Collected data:
.....
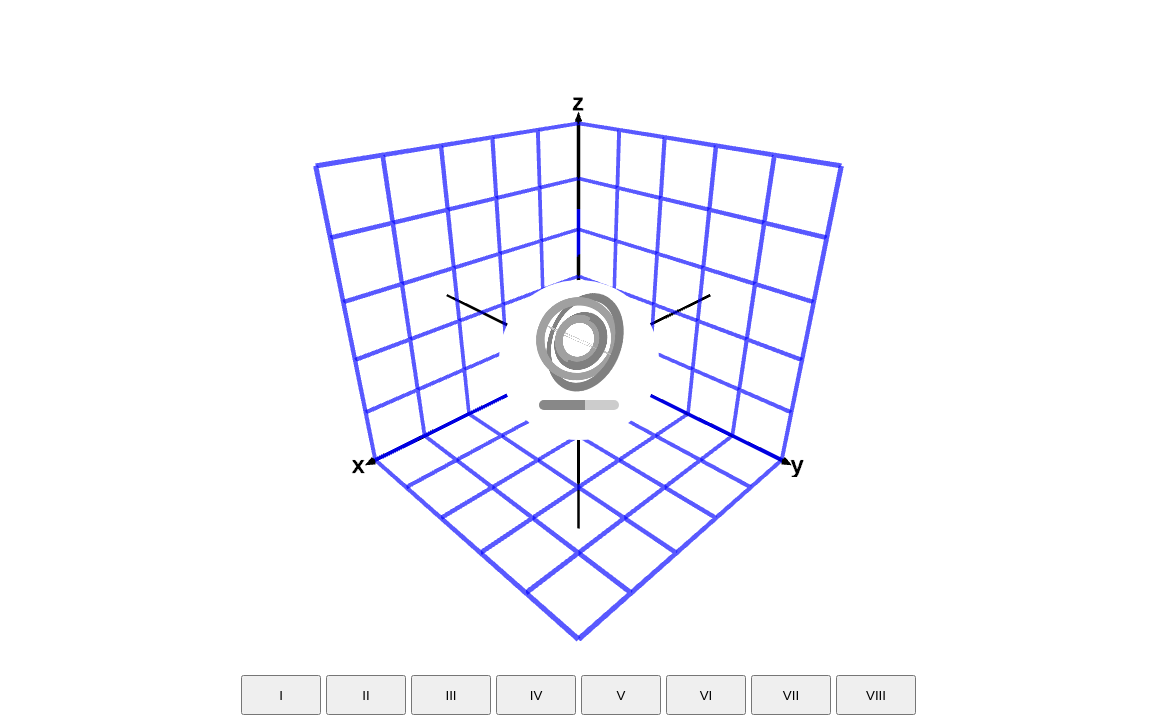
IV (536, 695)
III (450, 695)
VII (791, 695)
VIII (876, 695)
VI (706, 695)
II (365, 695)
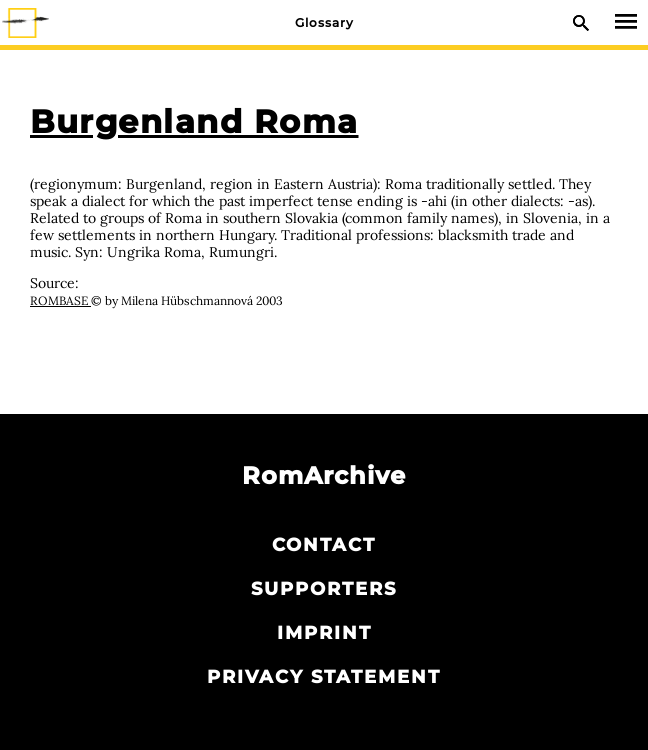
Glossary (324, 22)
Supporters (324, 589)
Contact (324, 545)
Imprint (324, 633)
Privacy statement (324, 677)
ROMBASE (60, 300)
.....
**Aim**
Rewrite all the records with "Privacy statement" replaced by "Privacy policy" and every other line unchanged. Leave out the pictures.

**Solution for this problem**
IV (536, 695)
III (450, 695)
VII (791, 695)
VIII (876, 695)
VI (706, 695)
II (365, 695)
Glossary (324, 22)
Supporters (324, 589)
Contact (324, 545)
Imprint (324, 633)
Privacy policy (324, 677)
ROMBASE (60, 300)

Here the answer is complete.